Fixed a bug in 32k chunking

2025-07-06 21:00:22 +00:00 · 2020-11-02 12:21:08 -05:00 · 2020-11-02 12:21:08 -05:00 · b0c66538ec
commit b0c66538ec
parent 7756f5c7b7
1 changed files with 27 additions and 12 deletions
--- a/KeywordSearch/src/org/sleuthkit/autopsy/keywordsearch/Chunker.java
+++ b/KeywordSearch/src/org/sleuthkit/autopsy/keywordsearch/Chunker.java
@ -185,9 +185,8 @@ class Chunker implements Iterator<Chunk>, Iterable<Chunk> {
    }

    private static StringBuilder sanitize(String s) {
-        String normStr = Normalizer.normalize(s, Normalizer.Form.NFC);
+        String normStr = Normalizer.normalize(s, Normalizer.Form.NFKC);
        return sanitizeToUTF8(replaceInvalidUTF16(normStr));
-
    }

    @Override
@ -336,8 +335,9 @@ class Chunker implements Iterator<Chunk>, Iterable<Chunk> {
                String chunkSegment;
                if (Character.isHighSurrogate(ch)) {
                    //read another char into the buffer.
-                    charsRead = reader.read(tempChunkBuf, 1, 1);
-                    if (charsRead == -1) {
+                    int surrogateCharsRead = reader.read(tempChunkBuf, 1, 1);
+                    charsRead += surrogateCharsRead;
+                    if (surrogateCharsRead == -1) {
                        //this is the last chunk, so just drop the unpaired surrogate
                        endOfReaderReached = true;
                        return;
@ -352,17 +352,32 @@ class Chunker implements Iterator<Chunk>, Iterable<Chunk> {

                //cleanup any invalid utf-16 sequences
                StringBuilder sanitizedChunkSegment = sanitize(chunkSegment);
-                //check for whitespace.
-                whitespaceFound = Character.isWhitespace(sanitizedChunkSegment.codePointAt(0));
-                //add read chars to the chunk and update the length.
-                currentChunk.append(sanitizedChunkSegment);
-                chunkSizeBytes += sanitizedChunkSegment.toString().getBytes(UTF_8).length;
+                //get the length in utf8 bytes of the read chars
+                int segmentSize = chunkSegment.getBytes(UTF_8).length;
                
                // lower case the string and get it's size. NOTE: lower casing can 
                // change the size of the string.
                String lowerCasedSegment = sanitizedChunkSegment.toString().toLowerCase();
+                int lowerCasedSegmentSize = lowerCasedSegment.getBytes(UTF_8).length;
+                
+                //if it will not put us past maxBytes
+                if ((chunkSizeBytes + segmentSize < maxBytes - MAX_CHAR_SIZE_INCREASE_IN_BYTES)

Source data
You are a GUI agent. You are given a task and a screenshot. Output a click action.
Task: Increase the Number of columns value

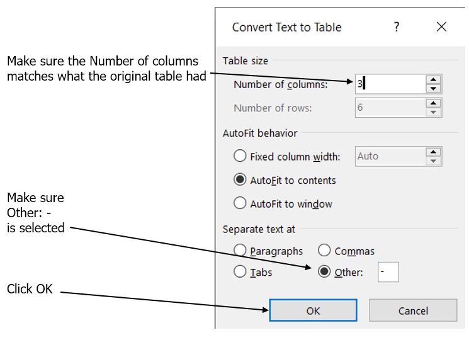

What needs to be done
Transcribe the portion of the chunking bug-fix commit starting at "private static StringBuilder" and ending at "into the buffer.", keeping every character unchanged.

Reply
private static StringBuilder sanitize(String s) {
-        String normStr = Normalizer.normalize(s, Normalizer.Form.NFC);
+        String normStr = Normalizer.normalize(s, Normalizer.Form.NFKC);
        return sanitizeToUTF8(replaceInvalidUTF16(normStr));
-
    }

    @Override
@ -336,8 +335,9 @@ class Chunker implements Iterator<Chunk>, Iterable<Chunk> {
                String chunkSegment;
                if (Character.isHighSurrogate(ch)) {
                    //read another char into the buffer.